Ein kleiner Einschub musste sein: Psilocybin sowie viele andere der in dem Vortrag erwähnten Substanzen unterliegen dem Betäubungsmittelgesetz. Auch wenn einige dieser Stoffe gar nicht betäuben, witzelte der Professor.

Auf Nachfrage des Publikums nach Nebenwirkungen von halluzinogenen Substanzen antwortete Hoffmeister unmissverständlich, dass es natürlich psychische Gefahren berge, wenn in einem Rausch die Realität gar nicht mehr als solche wahrgenommen werde.

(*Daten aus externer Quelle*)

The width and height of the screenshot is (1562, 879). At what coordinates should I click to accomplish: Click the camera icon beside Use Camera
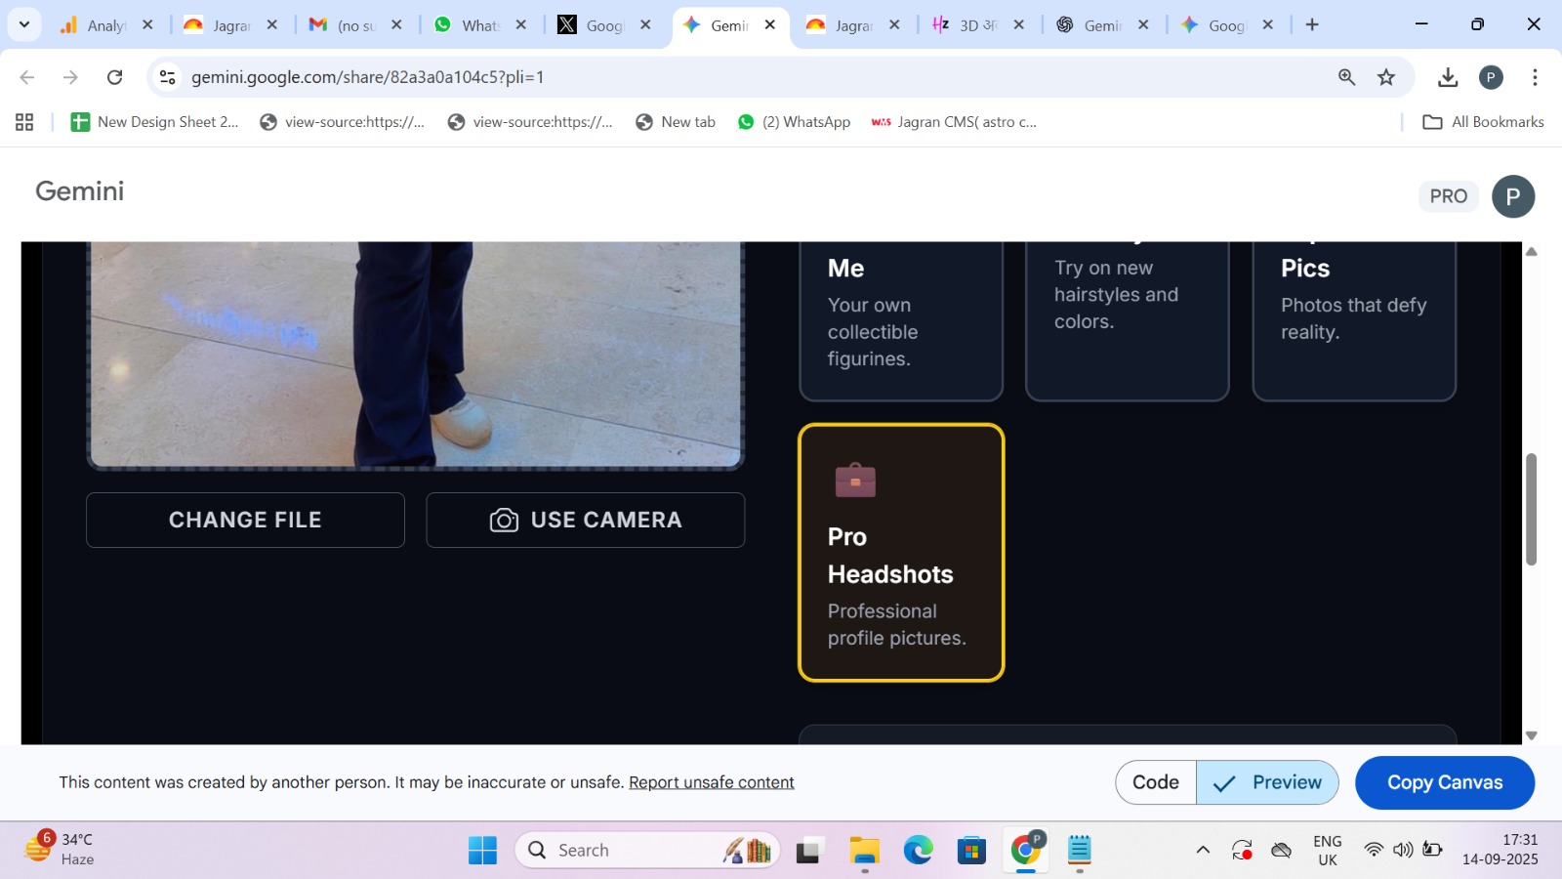pos(504,520)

Eine Frage musste natürlich noch abschließend in einem kleinen Interview beantwortet werden: Ob der Wissenschaftler nach Jahren der Forschung mit Psilocybin und im Vortrag gezeigten Begeisterung für den Rausch schon einmal selbst die Droge konsumiert hat?

Die Mundwinkel zu einem kleinen Lächeln geformt gestand Hoffmeister, dass er diese Frage erwartet habe. „Was sagt man da so schön“, begann er seinen Satz, dachte kurz nach, und fuhr nach einer kleinen Pause weiter, „ich bitte um Verständnis, dass Sie da keine Antwort bekommen“. Hiernach fügte er hinzu, dass seine Begeisterung für die Wirkungsweise des Psilocybins inspiriert sei durch die besonders detailliert beschreibende Erzählweise solch eines Rauches in einem Buch Albert Hofmanns, dem Entdecker des LSD. Natürlich hat er das nur gelesen, was denn auch sonst?